[[ Data provided open ]]

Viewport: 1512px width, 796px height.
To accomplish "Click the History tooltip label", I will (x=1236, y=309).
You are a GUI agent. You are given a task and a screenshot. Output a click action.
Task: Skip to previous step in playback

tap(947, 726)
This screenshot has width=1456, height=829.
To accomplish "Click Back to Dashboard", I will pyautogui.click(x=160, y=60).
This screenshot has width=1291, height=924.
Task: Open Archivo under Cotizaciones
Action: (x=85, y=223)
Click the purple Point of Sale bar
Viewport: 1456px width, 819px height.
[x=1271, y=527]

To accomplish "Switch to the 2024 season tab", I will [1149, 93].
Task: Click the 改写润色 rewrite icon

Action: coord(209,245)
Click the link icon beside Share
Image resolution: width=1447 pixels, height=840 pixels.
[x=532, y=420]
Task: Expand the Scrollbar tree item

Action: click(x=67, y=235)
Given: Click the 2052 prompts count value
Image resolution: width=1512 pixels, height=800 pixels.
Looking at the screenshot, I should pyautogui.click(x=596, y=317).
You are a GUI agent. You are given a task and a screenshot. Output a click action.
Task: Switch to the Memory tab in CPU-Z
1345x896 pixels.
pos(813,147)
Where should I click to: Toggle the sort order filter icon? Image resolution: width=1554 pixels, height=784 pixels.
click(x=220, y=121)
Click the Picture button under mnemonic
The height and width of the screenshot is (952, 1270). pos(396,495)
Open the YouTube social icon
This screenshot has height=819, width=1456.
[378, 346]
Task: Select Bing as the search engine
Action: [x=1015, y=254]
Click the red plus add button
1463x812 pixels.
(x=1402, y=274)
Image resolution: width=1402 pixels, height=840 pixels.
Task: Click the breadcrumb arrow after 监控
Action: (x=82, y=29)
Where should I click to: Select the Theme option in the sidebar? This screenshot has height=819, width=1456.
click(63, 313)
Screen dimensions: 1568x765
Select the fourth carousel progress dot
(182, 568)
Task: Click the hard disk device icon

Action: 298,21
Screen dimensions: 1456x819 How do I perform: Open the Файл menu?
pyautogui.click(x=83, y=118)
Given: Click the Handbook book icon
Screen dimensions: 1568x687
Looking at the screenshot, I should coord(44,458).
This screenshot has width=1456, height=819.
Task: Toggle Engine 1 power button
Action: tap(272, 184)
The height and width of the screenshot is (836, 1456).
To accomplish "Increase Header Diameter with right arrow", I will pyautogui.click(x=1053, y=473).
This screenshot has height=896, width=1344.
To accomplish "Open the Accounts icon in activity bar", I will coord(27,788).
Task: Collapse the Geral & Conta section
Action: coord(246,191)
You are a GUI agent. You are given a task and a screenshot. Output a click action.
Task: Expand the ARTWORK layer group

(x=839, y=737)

[[ Data provided closed ]]

Activity →
Give each entry again, spelled exactly as shown.

Solution for this exercise →
Viewport: 1512px width, 796px height.
To accomplish "Click the History tooltip label", I will (x=1236, y=309).
You are a GUI agent. You are given a task and a screenshot. Output a click action.
Task: Skip to previous step in playback

tap(947, 726)
This screenshot has width=1456, height=829.
To accomplish "Click Back to Dashboard", I will pyautogui.click(x=160, y=60).
This screenshot has width=1291, height=924.
Task: Open Archivo under Cotizaciones
Action: (x=85, y=223)
Click the purple Point of Sale bar
Viewport: 1456px width, 819px height.
[x=1271, y=527]

To accomplish "Switch to the 2024 season tab", I will [1149, 93].
Task: Click the 改写润色 rewrite icon

Action: coord(209,245)
Click the link icon beside Share
Image resolution: width=1447 pixels, height=840 pixels.
[x=532, y=420]
Task: Expand the Scrollbar tree item

Action: click(x=67, y=235)
Given: Click the 2052 prompts count value
Image resolution: width=1512 pixels, height=800 pixels.
Looking at the screenshot, I should pyautogui.click(x=596, y=317).
You are a GUI agent. You are given a task and a screenshot. Output a click action.
Task: Switch to the Memory tab in CPU-Z
1345x896 pixels.
pos(813,147)
Where should I click to: Toggle the sort order filter icon? Image resolution: width=1554 pixels, height=784 pixels.
click(x=220, y=121)
Click the Picture button under mnemonic
The height and width of the screenshot is (952, 1270). pos(396,495)
Open the YouTube social icon
This screenshot has height=819, width=1456.
[378, 346]
Task: Select Bing as the search engine
Action: [x=1015, y=254]
Click the red plus add button
1463x812 pixels.
(x=1402, y=274)
Image resolution: width=1402 pixels, height=840 pixels.
Task: Click the breadcrumb arrow after 监控
Action: (x=82, y=29)
Where should I click to: Select the Theme option in the sidebar? This screenshot has height=819, width=1456.
click(63, 313)
Screen dimensions: 1568x765
Select the fourth carousel progress dot
(182, 568)
Task: Click the hard disk device icon

Action: 298,21
Screen dimensions: 1456x819 How do I perform: Open the Файл menu?
pyautogui.click(x=83, y=118)
Given: Click the Handbook book icon
Screen dimensions: 1568x687
Looking at the screenshot, I should coord(44,458).
This screenshot has width=1456, height=819.
Task: Toggle Engine 1 power button
Action: tap(272, 184)
The height and width of the screenshot is (836, 1456).
To accomplish "Increase Header Diameter with right arrow", I will pyautogui.click(x=1053, y=473).
This screenshot has height=896, width=1344.
To accomplish "Open the Accounts icon in activity bar", I will coord(27,788).
Task: Collapse the Geral & Conta section
Action: coord(246,191)
You are a GUI agent. You are given a task and a screenshot. Output a click action.
Task: Expand the ARTWORK layer group

(x=839, y=737)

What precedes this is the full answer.